Перепишите без изменений фрагмент текста о строительстве американской столицы, начиная со слов «Он выбрал и» и заканчивая словами «греют руки дельцы.».

ТЕКСТ ДОКУМЕНТА
»»
Президент предоставил сражаться по этим делам министрам и выражал недовольство противниками Гамильтона разве в частных беседах. Но выбор столицы он, землемер, не мог не взять на себя. Конгресс определил, что федеральный округ Колумбия площадью в 100 квадратных миль будет где-то на Потомаке, предполагаемая граница округа проходила в двадцати с небольшим километрах от Маунт-Вернона. Президент отправился в родной штат и обследовал местность. Он мерил шагами поля и пустоши, сжав губы, бросал безразличные взгляды на толпу землевладельцев, ходивших за ним по пятам. Все они знали, что землица скверная — болота, комары, да и климат на человека привычного. А тут перспектива получить полновесные доллары! Вашингтон, вероятно, развлекался — он делал вид, что городу стоять совсем в другом месте, чем в действительности выбрал, — поближе к Маунт-Вернону. Можно представить себе праведный гнев землевладельцев, уже подсчитавших верную прибыль, когда по возвращении в Филадельфию Вашингтон объявил окончательное решение!
Он выбрал и архитектора будущей столицы француза Ш. Л'Энфана, сражавшегося волонтером в континентальной армии. Вашингтон засел с ним за разработку плана столицы. Они оба чувствовали себя великими архитекторами и гордились тем, что только вторично в истории человечества после Северной Пальмиры — Петербурга в России — закладывали город в чистом поле у реки. Л'Энфан попытался воплотить черты Версаля в столице США, которой было суждено носить имя Вашингтона. Он копировал здания лучших городов Европы, трудился неустанно и вошел в резкий конфликт с руководителями стройки. Ему виделся голубой город дивной красоты, комиссионеры конгресса напомнили о расходах. Л'Энфан требовал, чтобы вся стройка подчинялась ему, скупцы говорили французу, что не он оплачивает строительство. Но даже витавший в облаках архитектор не мог не видеть, что около стройки греют руки дельцы.
Развязка наступила очень быстро — весной 1792 года Вашингтон велел рассчитать архитектора. Л'Энфан ушел, а его планы воплотились в камень. Вашингтон особо предупредил, чтобы строили строго в соответствии с намеченным Л'Энфаном. Сделанное им удовлетворяло Вашингтона, но не удовлетворял автор. Если бы можно было сдержать майора Л'Энфана «в надлежащих границах» и если бы он «обладал менее вспыльчивым нравом!» — сокрушался президент.
Тем временем в конгрессе чередой шли дела, которые Вашингтон, конечно, одобрял, но они не затрагивали его глубоко. Без больших споров в 1791 году конгресс принял «Билль о правах», в союз вошли Южная Каролина и Род-Айленд — теперь собрались все тринадцать штатов, был учрежден банк США. Старик благожелательно председательствовал над государственными делами, но его интересовала больше светская жизнь Филадельфии и личные дела. Летом 1791 года он отправился в многомесячную поездку по южным штатам, покрыв свыше 3 тысяч километров, — ему хотелось собственными глазами увидеть процветание страны при новом правительстве. Встречавшие его «весьма достойные джентльмены» были, конечно, довольны, финансовая программа Гамильтона приводила их в экстаз. В дневнике Вашингтон отметил: народ «кажется счастливым, удовлетворенным правлением джентльменов, под которое он попал, когда дело обстоит иначе, нетрудно проследить причину — влияние какого-нибудь демагога».
««
ИСХОДНЫЕ ДАННЫЕ
»»
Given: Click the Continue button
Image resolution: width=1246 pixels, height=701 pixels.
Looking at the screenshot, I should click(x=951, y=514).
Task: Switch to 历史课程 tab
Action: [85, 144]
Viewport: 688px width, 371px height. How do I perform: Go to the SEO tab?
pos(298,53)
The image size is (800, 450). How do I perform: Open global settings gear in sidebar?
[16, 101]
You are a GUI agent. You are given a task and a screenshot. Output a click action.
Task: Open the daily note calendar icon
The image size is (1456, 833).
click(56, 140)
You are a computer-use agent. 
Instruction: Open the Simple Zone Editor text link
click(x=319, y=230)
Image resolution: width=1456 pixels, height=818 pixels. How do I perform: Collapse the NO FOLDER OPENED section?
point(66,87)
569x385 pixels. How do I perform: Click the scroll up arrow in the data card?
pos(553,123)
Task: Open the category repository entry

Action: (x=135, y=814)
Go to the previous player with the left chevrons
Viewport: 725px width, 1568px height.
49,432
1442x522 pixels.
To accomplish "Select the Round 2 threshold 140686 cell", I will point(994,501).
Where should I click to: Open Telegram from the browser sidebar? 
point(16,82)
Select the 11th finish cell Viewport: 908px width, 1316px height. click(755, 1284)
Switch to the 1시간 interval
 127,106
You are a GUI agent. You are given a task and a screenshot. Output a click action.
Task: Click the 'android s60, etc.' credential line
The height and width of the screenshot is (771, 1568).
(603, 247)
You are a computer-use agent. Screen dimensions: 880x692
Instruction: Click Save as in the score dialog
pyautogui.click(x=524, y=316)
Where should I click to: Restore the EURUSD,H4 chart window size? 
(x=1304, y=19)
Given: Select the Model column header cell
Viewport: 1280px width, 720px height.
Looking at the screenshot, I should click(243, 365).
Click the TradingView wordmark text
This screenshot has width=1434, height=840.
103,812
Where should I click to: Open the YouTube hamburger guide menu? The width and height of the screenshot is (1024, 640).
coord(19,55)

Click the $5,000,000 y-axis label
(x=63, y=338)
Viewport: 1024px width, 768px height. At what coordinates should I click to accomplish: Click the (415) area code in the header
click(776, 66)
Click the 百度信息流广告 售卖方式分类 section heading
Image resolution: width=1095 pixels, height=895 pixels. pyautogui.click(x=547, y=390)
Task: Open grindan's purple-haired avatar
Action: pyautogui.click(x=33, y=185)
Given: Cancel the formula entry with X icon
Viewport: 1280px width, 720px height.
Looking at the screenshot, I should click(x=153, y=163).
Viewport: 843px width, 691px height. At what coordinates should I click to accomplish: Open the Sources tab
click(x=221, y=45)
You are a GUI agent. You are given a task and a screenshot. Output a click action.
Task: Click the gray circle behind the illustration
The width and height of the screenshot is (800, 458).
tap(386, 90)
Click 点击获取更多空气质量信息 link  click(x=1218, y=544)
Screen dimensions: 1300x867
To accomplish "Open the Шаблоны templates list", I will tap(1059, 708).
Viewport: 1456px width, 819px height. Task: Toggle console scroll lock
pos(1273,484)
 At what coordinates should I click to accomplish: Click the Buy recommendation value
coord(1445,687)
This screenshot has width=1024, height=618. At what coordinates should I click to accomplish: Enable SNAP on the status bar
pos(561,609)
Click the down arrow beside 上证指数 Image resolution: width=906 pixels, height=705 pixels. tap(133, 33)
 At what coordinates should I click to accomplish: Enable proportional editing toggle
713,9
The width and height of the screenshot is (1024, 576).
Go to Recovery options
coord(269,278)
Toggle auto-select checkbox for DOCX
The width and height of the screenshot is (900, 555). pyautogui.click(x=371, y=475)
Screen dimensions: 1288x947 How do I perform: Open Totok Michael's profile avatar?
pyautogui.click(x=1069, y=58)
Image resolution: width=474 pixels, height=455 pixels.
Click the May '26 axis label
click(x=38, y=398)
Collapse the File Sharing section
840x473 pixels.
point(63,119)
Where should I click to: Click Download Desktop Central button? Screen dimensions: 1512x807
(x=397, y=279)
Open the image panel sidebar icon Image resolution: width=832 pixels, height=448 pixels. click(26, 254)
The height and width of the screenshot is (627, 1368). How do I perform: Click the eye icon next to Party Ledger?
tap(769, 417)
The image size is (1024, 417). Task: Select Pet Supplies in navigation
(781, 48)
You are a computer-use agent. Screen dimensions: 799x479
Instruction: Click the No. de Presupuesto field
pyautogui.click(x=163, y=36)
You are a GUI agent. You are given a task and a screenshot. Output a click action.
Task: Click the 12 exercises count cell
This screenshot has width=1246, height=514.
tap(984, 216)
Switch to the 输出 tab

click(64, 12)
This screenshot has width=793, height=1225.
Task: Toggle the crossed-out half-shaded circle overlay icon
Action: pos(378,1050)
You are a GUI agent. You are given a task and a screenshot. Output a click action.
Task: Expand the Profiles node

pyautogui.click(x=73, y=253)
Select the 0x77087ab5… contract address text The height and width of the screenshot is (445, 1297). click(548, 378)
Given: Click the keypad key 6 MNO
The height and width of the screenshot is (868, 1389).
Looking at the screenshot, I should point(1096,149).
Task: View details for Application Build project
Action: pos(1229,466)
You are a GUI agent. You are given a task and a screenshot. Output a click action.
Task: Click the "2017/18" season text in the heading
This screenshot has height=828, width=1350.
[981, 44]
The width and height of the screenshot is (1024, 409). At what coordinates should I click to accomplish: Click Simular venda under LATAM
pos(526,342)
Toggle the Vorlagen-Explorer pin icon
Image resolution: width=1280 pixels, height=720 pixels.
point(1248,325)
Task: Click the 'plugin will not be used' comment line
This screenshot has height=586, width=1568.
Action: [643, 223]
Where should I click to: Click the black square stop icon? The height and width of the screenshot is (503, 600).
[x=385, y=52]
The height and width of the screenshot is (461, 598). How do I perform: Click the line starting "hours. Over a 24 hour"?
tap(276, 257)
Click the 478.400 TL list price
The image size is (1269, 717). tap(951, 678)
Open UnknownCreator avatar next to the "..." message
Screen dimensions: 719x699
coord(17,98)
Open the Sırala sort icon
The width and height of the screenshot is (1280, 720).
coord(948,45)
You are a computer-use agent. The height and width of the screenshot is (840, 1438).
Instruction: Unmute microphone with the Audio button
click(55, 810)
««
ОТВЕТ
Он выбрал и архитектора будущей столицы француза Ш. Л'Энфана, сражавшегося волонтером в континентальной армии. Вашингтон засел с ним за разработку плана столицы. Они оба чувствовали себя великими архитекторами и гордились тем, что только вторично в истории человечества после Северной Пальмиры — Петербурга в России — закладывали город в чистом поле у реки. Л'Энфан попытался воплотить черты Версаля в столице США, которой было суждено носить имя Вашингтона. Он копировал здания лучших городов Европы, трудился неустанно и вошел в резкий конфликт с руководителями стройки. Ему виделся голубой город дивной красоты, комиссионеры конгресса напомнили о расходах. Л'Энфан требовал, чтобы вся стройка подчинялась ему, скупцы говорили французу, что не он оплачивает строительство. Но даже витавший в облаках архитектор не мог не видеть, что около стройки греют руки дельцы.